Growing a Monetized User Base

Ivan Kirigin [email protected] @ikirigin

Hi, I’m going to talk about growing a monetized user base. Please email me with questions and feedback, and follow every burrito I eat on tweet. I’m going to talk a bit about my background, how I came to work on growth, a lot about Dropbox, and a little bit about my new startup, YesGraph.

Page 2: Growing a Monetized User Base (Full Talk) - Growth Hacker Conference 2013

Robots YC Dropbox

I started out in robotics putting sensors on bomb disposal robots. I didn’t think there were many product to be built in robotics, so I did a startup called Tipjoy. We were in the W08 class of YC, and overall we failed completely.

I had such a chip on my shoulder about it that I became obsessed with growth. This was around the time of startup lessons learned, the lean startup, and Facebook’s meteoric growth, so there was obviously a better way.

I went to work on Credits at Facebook, and learned that they applied the same user growth strategies to credits that they did to the normal user base. The same is true of the advertising user base. So if you’ve ever gotten a newsletter after running an ad, consider that just like being tagged in a photo: a re-engagement mechanism.

This is fascinating! There was clearly an approach that worked, a process, and it could be applied to really different products. So when I went to go work at Dropbox, it was a natural fit to work on growth.

Page 3: Growing a Monetized User Base (Full Talk) - Growth Hacker Conference 2013

Freemium

Let’s review Freemium. Having a paid product is actually a really big barrier to adoption. People are asked to pay without really knowing the value of the product.

Instead, you cast a wider net by making part of your service free, and eventually people pay for it. One common mistake is putting engaging features in the paid tier. If the whole point is getting more people, losing them because they didn’t stay engaged means they won’t stick around to pay you money.

Dropbox had a great arrangement here. With the space you have in your Dropbox, the free tier is small but enough for just getting started. Then as you get more into the service, you want more space. There is no feature that is cut off from you on the free tier.

This is more nuanced than a funnel from free to paid with the enterprise tier, called Teams. Many free users have Dropbox at work, and having them there means it is far more likely to get the enterprise sale done. The inside sales problem is much easier.

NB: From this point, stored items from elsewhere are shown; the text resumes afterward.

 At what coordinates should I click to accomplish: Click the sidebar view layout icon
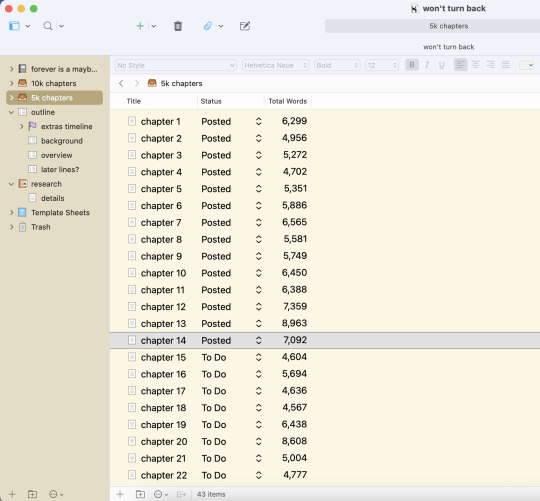click(x=14, y=26)
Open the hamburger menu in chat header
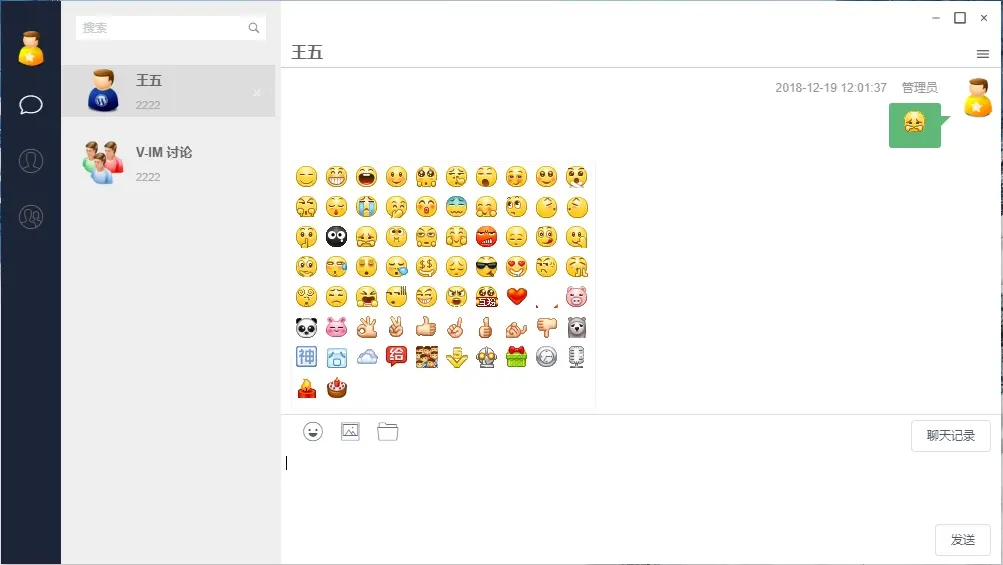 (983, 54)
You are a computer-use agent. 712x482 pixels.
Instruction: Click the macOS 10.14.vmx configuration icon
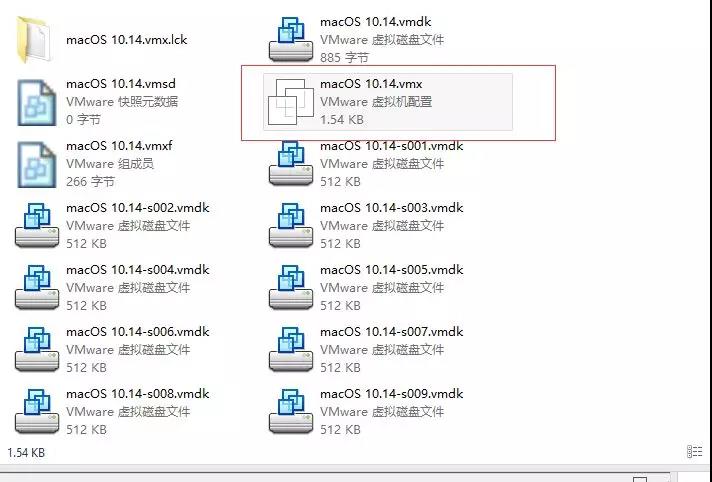tap(291, 102)
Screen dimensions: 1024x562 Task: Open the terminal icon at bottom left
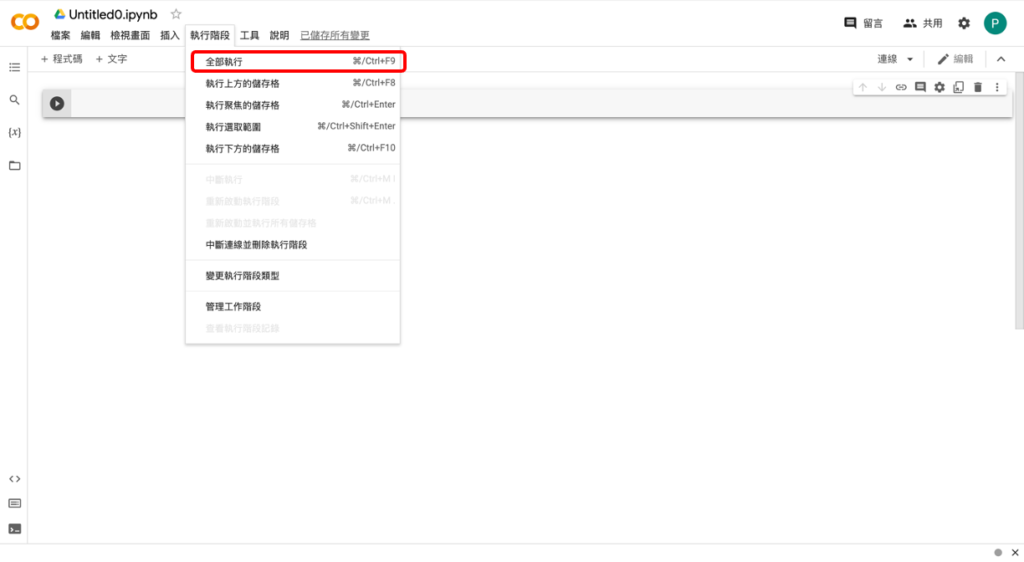[14, 529]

Page 4: Growing a Monetized User Base (Full Talk) - Growth Hacker Conference 2013

Referrals PRODUCT

I want to talk about referrals, but before we do, we need to talk about product. You can’t talk about a way to boost word of mouth spread of your product without highlighting that you need to have a great, noteworthy product to talk about. It is essential.

Dropbox has an amazing product. It solves such an important problem with no confusing configuration and with an incredibly low error rate. The team there worked really, really hard to get here.

This is great news! You don’t need a da Vinci designer to glean your product from the ether. You just need to put in the time and hard work to smooth out the rough edges to make something people want.

Page 5: Growing a Monetized User Base (Full Talk) - Growth Hacker Conference 2013

Referrals

The way the Dropbox referral program works is that one user sends a link to a new user to sign up. When they do, they both get a space bonus.

This referral invite might go through email or over by posting a link to Facebook or Twitter.

Only after the new user actually starts using Dropbox does the bonus gets triggered. They each get a 250Mb bonus, which was updated to 500Mb.

Page 6: Growing a Monetized User Base (Full Talk) - Growth Hacker Conference 2013

Norms Symmetry 2 / 0.25 / 50 Lifecycle

There are a few reasons that aren’t so obvious why this program works so well.

Norms. When you’re dealing with a virtual currency like GB, you keep the user thinking in terms of social norms, not market norms. If you assigned a price like $2 per referral, the user wouldn’t be nearly as eager to sell out their friends for so little money.

Symmetry. Both the old and new user get a bonus. The reason the new user signs up isn’t the bonus (though it might help), but that there is an invite in their inbox telling them to join Dropbox. The real reason the symmetry matters is so that the sender feels like they aren’t spamming their friends. Instead, they are giving a gift.

2/0.25/50. The ratio of free, referral bonus, and paid matter. If the bonus is too small, no one cares. If it is too little compared to the free tier, no one cares. 250Mb is enough to store a lot. If the bonus gets you too close to the paid tier, you’re going to cannibalize subscriptions.

Lifecycle. The user is asked to make referrals, but not right away. It is when they are deep into Dropbox and run out of space that they are prompted to send referrals. This is great, because they love the product and want to get referrals to get space. Then they might use the bonus up and send referrals again, and again, and maybe subscribe. The vitality isn’t early in the user lifecycle and it isn’t just once.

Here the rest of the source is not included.